In the crowded basement, Mike and Kara find boxes and boxes of G.I. Joes, Ninja Turtles, and other 80s-and-90s-era toys. Patricia’s son Chad, who is managing all this the best he can, tells me these are things his mother bought for the children of cash-strapped clients for birthdays, and Christmases, and just because. That’s the kind of woman she was: A giver.
Mike, an antique dealer/collector and live auctioneer who supports Kara by valuing and finding buyers for collector's items and by helping with the job’s most physically demanding aspects, says this work has him reflecting on his own life lately. Mike is wearing a Yankees cap and crouching with me in an attic that Chad and his father Philip turned into a sports memorabilia paradise. Mike lost his own father three years ago. Then, unexpectedly, he lost his brother. He says he’s started to think differently about mortality and what’s left behind when we go. “When you go back,” he says, “and you think ‘what would I want to remember them by?’ I’m simple. I wear my dad’s shorts or whatever just to remind me.”
Items that are considered valuable in life are often transformed by loss, Mike says, and I think about the things I hold closest to my heart: my grandfather’s reading reports, a polaroid my grandmother took of her front yard blanketed in snow, a plastic owl figurine the size of a thimble I played with as a child in my grandparents’ living room floor, a fossil that sat for years on my great uncle’s picnic table under the great walnut tree. These are valuable to me only.
On the first true day of the sale, the house on Virginia Avenue is transformed. The front porch is host to some of the sale’s larger items. The formal dining room is a love letter to nostalgia, practically bursting with baseball cards, Michael Jordan pennants, and at least one Jose Canseco wood carving. The coffee cups are out from their cupboards. And concrete Buddha and Jesus are ready to find homes in new hearts.
The place is teeming with people, many at retirement age, and it’s mostly respectful. (That’s not always the case at these sales. It can give you a jolt to see people grabbing and trampling with the face of eternity so nearby.)
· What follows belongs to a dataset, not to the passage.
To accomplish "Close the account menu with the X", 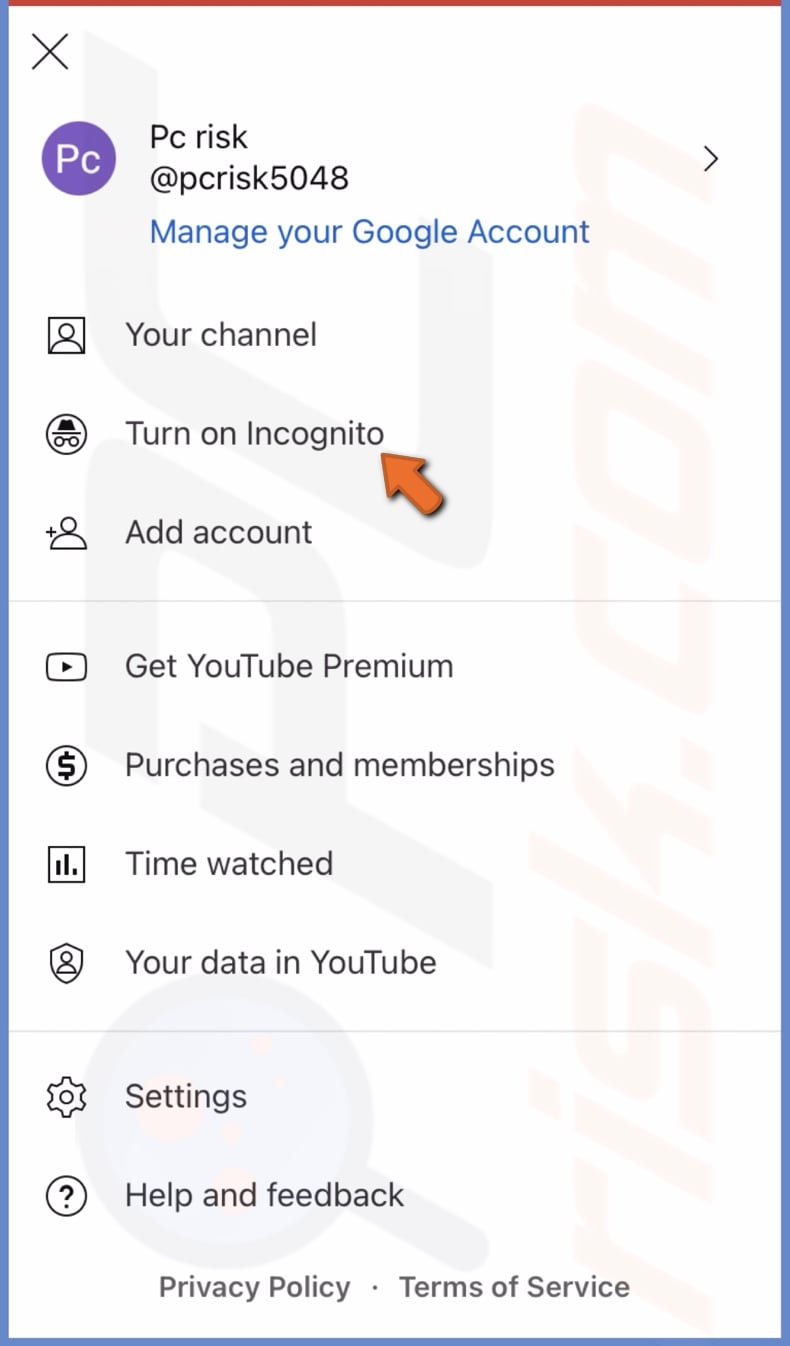I will (x=49, y=52).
Many of the patrons here have made estate selling a kind of regular social outing. These houses are gathering places for them, and they feel at home here. They’ve come from or are going to a sale across town that’s being hosted by Kara’s friends at Southern Belle’s Estate Sales & Liquidators. They know all their favorite (and least favorite) sellers by name.
A few of the women here say they are friends of the family, and they say that having something from this place as a memento is a kind of last tribute. I take home a bracelet with colorful stones mounted to silver hearts and a painting of the Blue Ridge Mountains in fall.
“I try to show people,” Kara says, “I try to represent them the way they were at their best.”
“We are all fighting time. I try not to think too much about it, because we can’t avoid it, and if you focus too much on it, it can hold your heart hostage.”
Kara takes my hand in hers and squeezes it.
“It really is what you leave behind.”